▶ EXERCISE DIRECTIONS:
In the records that follow, find each line with "Sign" and pull it out.

Pixel coordinate grounding data:
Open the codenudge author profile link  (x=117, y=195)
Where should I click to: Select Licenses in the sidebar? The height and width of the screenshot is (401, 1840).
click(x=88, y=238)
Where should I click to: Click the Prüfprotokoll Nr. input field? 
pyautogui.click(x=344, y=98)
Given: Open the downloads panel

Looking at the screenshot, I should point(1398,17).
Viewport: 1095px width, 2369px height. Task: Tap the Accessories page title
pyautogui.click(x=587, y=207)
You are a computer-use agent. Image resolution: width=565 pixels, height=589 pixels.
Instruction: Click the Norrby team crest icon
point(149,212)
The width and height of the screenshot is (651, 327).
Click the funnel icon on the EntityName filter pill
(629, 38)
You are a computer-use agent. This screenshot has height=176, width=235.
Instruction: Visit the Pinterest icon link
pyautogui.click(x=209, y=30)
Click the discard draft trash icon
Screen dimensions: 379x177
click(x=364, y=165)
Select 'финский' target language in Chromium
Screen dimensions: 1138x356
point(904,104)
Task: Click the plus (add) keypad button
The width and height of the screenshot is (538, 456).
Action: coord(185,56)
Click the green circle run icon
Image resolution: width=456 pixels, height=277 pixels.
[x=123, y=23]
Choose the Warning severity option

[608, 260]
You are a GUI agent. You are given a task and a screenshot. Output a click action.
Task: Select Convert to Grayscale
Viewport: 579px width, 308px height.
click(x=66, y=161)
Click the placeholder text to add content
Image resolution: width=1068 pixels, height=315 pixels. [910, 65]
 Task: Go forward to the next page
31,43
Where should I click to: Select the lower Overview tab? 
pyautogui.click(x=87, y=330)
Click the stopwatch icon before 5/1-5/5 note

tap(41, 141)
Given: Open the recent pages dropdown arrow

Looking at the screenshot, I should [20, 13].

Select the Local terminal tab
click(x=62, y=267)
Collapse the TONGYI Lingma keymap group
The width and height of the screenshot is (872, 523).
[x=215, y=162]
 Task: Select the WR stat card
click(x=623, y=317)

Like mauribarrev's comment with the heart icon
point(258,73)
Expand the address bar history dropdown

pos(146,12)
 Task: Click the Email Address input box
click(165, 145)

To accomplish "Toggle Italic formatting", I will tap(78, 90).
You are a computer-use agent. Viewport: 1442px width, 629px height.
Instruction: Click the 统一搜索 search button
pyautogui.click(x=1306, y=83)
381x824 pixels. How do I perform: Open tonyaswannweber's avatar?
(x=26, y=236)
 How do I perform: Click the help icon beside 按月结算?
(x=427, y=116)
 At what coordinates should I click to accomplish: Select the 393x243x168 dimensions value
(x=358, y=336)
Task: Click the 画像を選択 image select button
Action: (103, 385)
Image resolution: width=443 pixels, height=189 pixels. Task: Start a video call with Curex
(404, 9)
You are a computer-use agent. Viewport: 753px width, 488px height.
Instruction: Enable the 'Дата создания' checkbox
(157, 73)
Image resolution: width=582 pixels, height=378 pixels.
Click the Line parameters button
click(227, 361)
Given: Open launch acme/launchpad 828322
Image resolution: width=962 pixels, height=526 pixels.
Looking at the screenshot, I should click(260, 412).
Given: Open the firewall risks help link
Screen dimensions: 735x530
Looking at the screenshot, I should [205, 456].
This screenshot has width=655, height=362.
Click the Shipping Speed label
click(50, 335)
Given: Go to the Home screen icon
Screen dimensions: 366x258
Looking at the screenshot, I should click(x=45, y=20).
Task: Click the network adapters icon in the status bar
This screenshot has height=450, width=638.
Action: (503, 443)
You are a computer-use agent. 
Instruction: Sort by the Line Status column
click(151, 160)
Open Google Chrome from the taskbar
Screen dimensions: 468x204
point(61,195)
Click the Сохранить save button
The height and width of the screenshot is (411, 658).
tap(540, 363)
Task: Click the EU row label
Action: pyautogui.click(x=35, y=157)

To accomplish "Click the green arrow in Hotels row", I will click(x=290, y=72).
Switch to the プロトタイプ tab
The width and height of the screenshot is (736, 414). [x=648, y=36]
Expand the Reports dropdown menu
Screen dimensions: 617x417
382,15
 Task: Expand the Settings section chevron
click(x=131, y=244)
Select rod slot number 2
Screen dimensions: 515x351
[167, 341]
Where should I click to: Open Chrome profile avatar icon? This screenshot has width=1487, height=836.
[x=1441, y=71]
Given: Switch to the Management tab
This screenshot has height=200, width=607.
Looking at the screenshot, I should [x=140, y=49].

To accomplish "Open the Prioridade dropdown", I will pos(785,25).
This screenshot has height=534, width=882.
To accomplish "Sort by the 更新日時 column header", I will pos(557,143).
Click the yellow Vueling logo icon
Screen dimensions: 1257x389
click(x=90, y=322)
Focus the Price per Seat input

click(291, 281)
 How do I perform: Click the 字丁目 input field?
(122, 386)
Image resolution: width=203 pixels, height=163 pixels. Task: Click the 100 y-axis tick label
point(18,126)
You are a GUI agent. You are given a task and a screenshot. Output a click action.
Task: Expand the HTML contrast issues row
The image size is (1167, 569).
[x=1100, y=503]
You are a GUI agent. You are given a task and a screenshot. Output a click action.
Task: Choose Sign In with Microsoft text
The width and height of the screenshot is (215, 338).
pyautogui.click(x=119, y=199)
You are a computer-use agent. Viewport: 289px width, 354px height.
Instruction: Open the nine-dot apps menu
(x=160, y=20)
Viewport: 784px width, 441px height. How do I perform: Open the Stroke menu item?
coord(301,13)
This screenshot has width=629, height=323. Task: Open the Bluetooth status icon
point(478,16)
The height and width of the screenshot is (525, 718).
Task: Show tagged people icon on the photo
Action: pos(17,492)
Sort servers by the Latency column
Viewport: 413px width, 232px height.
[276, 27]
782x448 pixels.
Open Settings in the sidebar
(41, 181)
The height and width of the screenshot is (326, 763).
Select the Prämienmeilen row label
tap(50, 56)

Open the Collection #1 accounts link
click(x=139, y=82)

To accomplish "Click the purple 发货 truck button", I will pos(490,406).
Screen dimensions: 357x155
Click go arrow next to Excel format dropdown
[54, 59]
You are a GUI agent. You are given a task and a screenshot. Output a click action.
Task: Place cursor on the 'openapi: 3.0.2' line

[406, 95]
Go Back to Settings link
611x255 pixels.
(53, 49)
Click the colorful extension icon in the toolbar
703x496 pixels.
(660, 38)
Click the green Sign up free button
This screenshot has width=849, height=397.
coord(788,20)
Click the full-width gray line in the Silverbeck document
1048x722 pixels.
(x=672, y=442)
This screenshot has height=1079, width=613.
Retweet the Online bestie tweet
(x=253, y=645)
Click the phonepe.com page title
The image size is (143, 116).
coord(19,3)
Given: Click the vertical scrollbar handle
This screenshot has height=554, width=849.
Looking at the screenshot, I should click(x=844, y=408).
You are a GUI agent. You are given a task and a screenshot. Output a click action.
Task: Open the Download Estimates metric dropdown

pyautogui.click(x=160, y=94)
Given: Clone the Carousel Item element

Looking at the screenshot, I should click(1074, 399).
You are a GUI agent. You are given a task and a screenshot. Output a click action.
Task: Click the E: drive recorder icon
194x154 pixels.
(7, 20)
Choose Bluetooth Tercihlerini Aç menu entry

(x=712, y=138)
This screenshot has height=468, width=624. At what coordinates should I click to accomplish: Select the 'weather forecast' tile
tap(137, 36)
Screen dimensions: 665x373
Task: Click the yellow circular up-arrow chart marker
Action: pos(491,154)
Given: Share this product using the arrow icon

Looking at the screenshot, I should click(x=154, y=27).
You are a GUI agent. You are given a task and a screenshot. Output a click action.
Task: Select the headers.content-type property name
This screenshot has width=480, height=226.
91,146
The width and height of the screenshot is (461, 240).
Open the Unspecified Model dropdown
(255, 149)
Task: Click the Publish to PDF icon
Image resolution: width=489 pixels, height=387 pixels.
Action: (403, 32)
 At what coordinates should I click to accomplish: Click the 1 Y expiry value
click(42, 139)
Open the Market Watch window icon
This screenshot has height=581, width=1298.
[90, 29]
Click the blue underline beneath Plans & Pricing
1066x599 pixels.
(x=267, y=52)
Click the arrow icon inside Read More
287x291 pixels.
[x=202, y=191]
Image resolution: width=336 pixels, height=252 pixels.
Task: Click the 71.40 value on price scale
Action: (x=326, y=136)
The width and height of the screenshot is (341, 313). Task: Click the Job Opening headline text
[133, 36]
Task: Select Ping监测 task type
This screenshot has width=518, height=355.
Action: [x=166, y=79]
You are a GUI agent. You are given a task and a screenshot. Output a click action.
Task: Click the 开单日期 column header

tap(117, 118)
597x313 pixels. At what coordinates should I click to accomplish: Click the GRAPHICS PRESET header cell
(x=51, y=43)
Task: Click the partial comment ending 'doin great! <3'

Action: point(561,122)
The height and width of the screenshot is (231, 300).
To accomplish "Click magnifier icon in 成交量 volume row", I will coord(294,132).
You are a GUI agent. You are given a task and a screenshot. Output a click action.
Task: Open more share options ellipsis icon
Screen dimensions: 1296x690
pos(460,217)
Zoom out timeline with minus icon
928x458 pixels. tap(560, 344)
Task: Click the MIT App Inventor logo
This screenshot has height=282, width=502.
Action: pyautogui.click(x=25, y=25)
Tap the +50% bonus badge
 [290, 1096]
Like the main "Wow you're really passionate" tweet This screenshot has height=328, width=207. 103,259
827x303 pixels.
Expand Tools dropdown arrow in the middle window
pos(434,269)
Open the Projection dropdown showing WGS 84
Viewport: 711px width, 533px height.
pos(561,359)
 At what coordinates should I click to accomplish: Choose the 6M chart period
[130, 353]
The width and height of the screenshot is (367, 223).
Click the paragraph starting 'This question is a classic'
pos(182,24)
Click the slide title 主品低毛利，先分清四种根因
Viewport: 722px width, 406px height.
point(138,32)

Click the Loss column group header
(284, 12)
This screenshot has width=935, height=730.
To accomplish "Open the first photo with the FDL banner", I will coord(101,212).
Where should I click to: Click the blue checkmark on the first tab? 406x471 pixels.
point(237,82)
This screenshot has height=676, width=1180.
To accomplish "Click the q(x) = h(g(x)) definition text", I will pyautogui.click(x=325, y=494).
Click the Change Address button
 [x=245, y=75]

▶ EXERCISE ANSWER:
Task: Choose Sign In with Microsoft text
Click the green Sign up free button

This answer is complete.